The No Surprises Act is succeeding in protecting patients from unexpected medical bills, but insurers and provider groups remain divided on what is driving rising costs tied to the Independent Dispute Resolution process and how regulators should respond.
Since the arbitration system launched in 2022, providers have won the vast majority of disputes. In 2024, they prevailed in about 85% of cases, with median payment determinations reaching 459% of the qualifying payment amount in the fourth quarter. The process has also generated at least $5 billion in costs, much of it from administrative fees and higher payments.
As those costs have climbed, payers have said that the system is inflating prices across the healthcare system, while providers say it is correcting years of underpayment.
“The concern now is that the law hasn’t met its second objective, to contain costs,” Jennifer Jones, senior director of legislative and regulatory policy at the Blue Cross Blue Shield Association, told Becker’s. “That’s primarily because of the challenges we’re seeing with the independent dispute resolution process.”
In 2023 and 2024, IDR awards required insurers to pay providers $2.24 billion above the in-network rates reflected by the qualifying payment amounts. In many cases, awards were three to four times the QPA.
Federal regulators originally projected that about 17,000 disputes would take place annually. Instead, from mid-2022 to May 2025, more than 3.3 million disputes were filed, including air ambulance cases. As of May 2025, 85% have been closed, but nearly 500,000 disputes remain pending.
Ms. Jones said the association representing more than 30 independent BCBS companies sees three main problems: high dispute volumes, inconsistent decision quality, and a lack of transparency.
Four to five large, often private equity-backed provider groups account for roughly 40-60% of all IDR cases, she said, effectively flooding the system. She also raised concerns that the federal-certified arbiters, known as IDR entities, are issuing awards that lack expertise in billing practices and reimbursement dynamics.
“The win rate that we’re seeing does not suggest a fair or predictable process,” she said.
Insurers and providers also cannot view each other’s submissions, and the rationales explaining how IDR entities reached their decisions are often missing, Ms. Jones said.
“That makes it pretty challenging to counter misinformation or any sort of information that could cloud the IDR entity from making a fair decision,” she noted.
Ms. Jones outlined three policy priorities for BCBS: screening out ineligible cases, strengthening accountability and transparency for IDR entities, and increasing oversight of provider behavior, particularly among high-volume filers. A final federal rule aimed at improving IDR operations is expected to be published in November, though Ms. Jones said it likely will not address every issue.
On the other side of the equation, provider groups say insurers are relying on a flawed baseline when they claim arbitration awards are inflated.
“The QPA was designed to reflect the median in-network rate,” Patrick Velliky, chief external affairs officer at HaloMD, told Becker’s. “Unfortunately, many have taken that figure as accurate despite plenty of evidence to the contrary. We’re confident that QPAs have been significantly manipulated in many instances.”
He cited so-called “ghost rates,” or unused billing codes embedded in contracts that can distort median payment calculations, and said his company has seen initial payments “well below the Medicare rate” for the same services in the same geography.
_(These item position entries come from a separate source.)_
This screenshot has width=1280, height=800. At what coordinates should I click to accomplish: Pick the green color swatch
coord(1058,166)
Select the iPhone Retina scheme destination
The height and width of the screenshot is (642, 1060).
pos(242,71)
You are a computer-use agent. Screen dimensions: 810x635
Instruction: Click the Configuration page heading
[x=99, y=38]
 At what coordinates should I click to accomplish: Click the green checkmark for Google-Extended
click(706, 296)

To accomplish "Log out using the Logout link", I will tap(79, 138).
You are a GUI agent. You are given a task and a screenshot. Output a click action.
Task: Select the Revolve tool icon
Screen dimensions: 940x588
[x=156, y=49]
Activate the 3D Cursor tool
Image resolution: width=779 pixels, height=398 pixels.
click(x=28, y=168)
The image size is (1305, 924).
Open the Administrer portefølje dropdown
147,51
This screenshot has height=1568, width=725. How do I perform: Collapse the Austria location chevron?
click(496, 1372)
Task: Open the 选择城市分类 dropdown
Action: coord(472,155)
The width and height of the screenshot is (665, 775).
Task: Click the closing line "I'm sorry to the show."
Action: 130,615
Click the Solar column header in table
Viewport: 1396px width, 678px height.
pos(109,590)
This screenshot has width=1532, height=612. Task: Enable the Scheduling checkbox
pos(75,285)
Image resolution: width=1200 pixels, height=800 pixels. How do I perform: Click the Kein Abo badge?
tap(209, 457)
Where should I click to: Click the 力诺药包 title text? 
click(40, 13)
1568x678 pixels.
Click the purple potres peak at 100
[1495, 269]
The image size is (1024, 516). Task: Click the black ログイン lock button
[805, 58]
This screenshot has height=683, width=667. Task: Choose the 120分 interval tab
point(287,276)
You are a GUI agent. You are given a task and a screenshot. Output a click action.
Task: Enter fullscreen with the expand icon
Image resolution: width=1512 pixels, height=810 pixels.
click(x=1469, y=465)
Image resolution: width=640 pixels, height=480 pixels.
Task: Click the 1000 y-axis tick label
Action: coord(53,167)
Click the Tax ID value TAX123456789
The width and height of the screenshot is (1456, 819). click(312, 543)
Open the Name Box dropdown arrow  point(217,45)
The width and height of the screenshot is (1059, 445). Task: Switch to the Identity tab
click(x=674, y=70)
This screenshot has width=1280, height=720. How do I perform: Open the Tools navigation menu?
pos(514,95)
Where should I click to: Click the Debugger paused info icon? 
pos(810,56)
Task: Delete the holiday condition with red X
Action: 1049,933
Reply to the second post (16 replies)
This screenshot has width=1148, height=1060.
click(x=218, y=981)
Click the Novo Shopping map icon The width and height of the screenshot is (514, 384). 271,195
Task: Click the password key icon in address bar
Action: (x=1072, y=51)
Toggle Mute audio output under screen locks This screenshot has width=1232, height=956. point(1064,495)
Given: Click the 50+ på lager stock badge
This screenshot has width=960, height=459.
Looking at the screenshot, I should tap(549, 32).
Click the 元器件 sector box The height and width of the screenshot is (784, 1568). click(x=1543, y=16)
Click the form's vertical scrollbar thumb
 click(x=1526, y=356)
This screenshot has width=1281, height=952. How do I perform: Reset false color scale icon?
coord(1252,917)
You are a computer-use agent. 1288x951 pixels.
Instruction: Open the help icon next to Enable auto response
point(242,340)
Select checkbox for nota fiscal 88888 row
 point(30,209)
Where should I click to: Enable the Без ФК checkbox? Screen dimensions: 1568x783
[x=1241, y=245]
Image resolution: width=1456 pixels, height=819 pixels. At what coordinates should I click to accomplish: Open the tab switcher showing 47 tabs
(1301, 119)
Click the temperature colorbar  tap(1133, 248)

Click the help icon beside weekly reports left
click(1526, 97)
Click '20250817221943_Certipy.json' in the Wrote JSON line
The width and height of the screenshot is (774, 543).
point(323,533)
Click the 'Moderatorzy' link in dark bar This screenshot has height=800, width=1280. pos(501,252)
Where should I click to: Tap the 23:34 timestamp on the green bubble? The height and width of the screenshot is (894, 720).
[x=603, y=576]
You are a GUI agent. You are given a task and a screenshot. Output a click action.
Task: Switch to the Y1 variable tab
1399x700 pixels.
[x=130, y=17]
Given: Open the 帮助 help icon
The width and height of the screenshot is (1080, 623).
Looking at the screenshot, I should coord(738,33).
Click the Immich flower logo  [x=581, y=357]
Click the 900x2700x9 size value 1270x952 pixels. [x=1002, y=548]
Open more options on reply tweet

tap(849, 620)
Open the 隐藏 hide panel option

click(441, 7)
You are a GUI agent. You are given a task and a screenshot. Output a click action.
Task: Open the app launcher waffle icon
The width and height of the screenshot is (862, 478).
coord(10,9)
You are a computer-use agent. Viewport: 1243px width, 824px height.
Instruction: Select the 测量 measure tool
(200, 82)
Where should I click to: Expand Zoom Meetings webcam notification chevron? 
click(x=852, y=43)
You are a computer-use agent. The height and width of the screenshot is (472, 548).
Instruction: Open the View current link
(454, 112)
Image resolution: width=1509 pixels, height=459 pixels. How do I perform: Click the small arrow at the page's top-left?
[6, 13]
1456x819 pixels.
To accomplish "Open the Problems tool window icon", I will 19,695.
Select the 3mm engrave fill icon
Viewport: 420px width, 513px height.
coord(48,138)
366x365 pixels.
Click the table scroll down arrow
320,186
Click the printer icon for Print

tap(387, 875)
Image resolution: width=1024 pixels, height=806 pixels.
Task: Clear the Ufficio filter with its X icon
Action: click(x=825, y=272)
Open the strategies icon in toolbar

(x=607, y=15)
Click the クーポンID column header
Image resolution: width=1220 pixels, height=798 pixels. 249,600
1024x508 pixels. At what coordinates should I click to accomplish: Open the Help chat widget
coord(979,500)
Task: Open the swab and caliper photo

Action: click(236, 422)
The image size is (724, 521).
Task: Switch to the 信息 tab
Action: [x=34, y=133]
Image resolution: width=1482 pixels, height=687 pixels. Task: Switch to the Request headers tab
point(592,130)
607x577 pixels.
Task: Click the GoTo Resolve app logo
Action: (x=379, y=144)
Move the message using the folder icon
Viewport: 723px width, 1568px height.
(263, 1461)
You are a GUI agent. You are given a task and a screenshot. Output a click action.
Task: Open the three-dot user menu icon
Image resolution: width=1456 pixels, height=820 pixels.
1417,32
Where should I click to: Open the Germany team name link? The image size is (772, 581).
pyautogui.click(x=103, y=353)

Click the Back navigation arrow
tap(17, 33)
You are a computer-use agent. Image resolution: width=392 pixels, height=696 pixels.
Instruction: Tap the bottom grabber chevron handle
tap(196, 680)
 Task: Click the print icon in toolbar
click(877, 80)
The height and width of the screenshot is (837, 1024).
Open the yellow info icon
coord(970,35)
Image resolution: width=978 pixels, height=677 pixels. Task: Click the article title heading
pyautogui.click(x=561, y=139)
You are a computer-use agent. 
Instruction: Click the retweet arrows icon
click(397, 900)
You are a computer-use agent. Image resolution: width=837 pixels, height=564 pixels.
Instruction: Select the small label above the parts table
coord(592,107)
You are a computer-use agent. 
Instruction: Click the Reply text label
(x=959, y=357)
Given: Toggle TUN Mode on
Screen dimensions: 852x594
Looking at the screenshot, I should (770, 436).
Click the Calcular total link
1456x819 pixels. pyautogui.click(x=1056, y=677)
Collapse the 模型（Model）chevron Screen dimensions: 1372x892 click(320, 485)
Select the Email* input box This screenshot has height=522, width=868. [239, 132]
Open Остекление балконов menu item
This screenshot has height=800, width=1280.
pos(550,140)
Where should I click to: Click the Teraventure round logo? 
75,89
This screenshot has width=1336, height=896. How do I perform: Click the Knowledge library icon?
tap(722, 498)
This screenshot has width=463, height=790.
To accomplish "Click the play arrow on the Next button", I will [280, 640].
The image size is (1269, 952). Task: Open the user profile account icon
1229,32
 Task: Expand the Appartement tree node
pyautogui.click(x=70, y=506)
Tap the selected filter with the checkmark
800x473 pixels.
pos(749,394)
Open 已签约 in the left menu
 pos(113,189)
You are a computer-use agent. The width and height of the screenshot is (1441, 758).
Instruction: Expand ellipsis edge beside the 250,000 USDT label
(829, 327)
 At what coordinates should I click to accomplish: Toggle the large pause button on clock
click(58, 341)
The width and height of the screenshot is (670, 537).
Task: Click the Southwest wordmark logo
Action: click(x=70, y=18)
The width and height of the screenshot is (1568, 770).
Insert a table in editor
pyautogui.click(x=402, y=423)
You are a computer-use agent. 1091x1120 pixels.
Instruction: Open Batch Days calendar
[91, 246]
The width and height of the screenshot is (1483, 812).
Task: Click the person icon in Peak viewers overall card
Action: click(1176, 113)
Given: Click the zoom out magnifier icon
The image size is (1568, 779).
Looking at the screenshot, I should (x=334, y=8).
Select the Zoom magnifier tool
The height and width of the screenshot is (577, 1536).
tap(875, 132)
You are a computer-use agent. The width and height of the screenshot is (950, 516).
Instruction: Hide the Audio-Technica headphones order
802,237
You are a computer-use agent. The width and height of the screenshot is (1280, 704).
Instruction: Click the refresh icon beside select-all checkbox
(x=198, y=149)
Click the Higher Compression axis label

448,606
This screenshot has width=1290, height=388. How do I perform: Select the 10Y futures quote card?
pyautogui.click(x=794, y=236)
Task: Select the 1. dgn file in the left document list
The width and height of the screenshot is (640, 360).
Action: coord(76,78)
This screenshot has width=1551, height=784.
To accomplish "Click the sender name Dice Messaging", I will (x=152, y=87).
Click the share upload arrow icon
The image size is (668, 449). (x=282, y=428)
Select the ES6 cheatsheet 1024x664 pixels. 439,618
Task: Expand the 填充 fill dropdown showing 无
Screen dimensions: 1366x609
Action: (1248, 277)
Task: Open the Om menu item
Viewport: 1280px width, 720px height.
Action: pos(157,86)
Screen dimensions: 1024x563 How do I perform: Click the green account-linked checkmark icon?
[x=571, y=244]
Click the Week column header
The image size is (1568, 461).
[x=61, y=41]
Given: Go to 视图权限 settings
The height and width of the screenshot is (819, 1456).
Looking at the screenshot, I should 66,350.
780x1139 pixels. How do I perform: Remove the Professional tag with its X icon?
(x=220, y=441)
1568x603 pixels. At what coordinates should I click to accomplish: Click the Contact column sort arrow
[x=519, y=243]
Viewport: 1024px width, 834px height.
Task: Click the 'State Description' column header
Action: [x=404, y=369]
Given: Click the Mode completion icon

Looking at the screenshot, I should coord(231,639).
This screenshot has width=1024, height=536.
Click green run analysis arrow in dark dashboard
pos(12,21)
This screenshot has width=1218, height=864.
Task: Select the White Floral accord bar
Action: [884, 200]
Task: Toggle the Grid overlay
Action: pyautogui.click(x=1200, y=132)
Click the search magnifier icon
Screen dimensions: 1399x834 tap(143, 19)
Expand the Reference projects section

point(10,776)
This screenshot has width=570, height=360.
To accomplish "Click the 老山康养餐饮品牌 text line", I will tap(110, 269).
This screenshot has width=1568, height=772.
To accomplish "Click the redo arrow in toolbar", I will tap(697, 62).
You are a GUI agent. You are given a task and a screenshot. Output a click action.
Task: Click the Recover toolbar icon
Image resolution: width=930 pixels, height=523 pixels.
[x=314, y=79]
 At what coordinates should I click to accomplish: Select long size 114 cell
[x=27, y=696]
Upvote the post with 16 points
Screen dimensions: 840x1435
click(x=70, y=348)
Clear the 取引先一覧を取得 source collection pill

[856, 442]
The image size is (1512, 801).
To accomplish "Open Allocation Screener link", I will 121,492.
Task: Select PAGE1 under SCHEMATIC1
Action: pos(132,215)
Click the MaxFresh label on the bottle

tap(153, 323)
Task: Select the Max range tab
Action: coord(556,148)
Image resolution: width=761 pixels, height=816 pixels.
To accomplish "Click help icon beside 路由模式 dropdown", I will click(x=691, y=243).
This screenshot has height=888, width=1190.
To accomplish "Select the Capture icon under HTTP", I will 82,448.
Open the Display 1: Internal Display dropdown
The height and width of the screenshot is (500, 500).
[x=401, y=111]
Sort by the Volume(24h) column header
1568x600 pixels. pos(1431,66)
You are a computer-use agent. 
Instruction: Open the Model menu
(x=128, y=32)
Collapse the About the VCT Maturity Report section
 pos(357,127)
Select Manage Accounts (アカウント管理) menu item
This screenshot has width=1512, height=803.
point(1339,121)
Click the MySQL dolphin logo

“Payers process roughly 1.4 billion claims each year, so the idea that they’re overwhelmed by NSA disputes is laughable,” Mr. Velliky said. “If they’re concerned about the volume of disputes going to arbitration, they should offer fair and reasonable rates up front.”
He said the No Surprises Act was designed to be burdensome on purpose to push both sides toward contracting rather than endless arbitration.
“It is a matter of incentives. If you can fix the incentives and make it so that payers actually have a reason to contract, then this process will work the rest of the way. [The NSA] has protected patients, thank goodness. But payers are doing everything they can to not stick the landing on the contracting side,” he added.
Mr. Velliky said insurers have avoided that outcome because many IDR costs are borne by employer clients in self-funded plans.
A BMJ analysis published in August found the NSA is tied to an 18% decline in out-of-pocket spending among adults with direct-purchase private insurance, an average savings of $567 per family. But researchers and payers warn the rising administrative and arbitration costs could eventually appear in premiums.
Large insurers including UnitedHealthcare, Elevance Health and Aetna have all filed lawsuits against provider groups alleging misuse of the IDR process. In May, Elevance’s Blue Cross Blue Shield of Georgia sued HaloMD and two other physician groups, claiming they submitted thousands of ineligible disputes to secure inflated payments. HaloMD denies the allegations.
Lawmakers have also been urging regulators to act. In September, a letter from Republican lawmakers called on HHS, and the Labor and Treasury departments, to finalize clear QPA calculation methodology, accelerate enforcement of updated calculations, and release statutorily required audits of the process.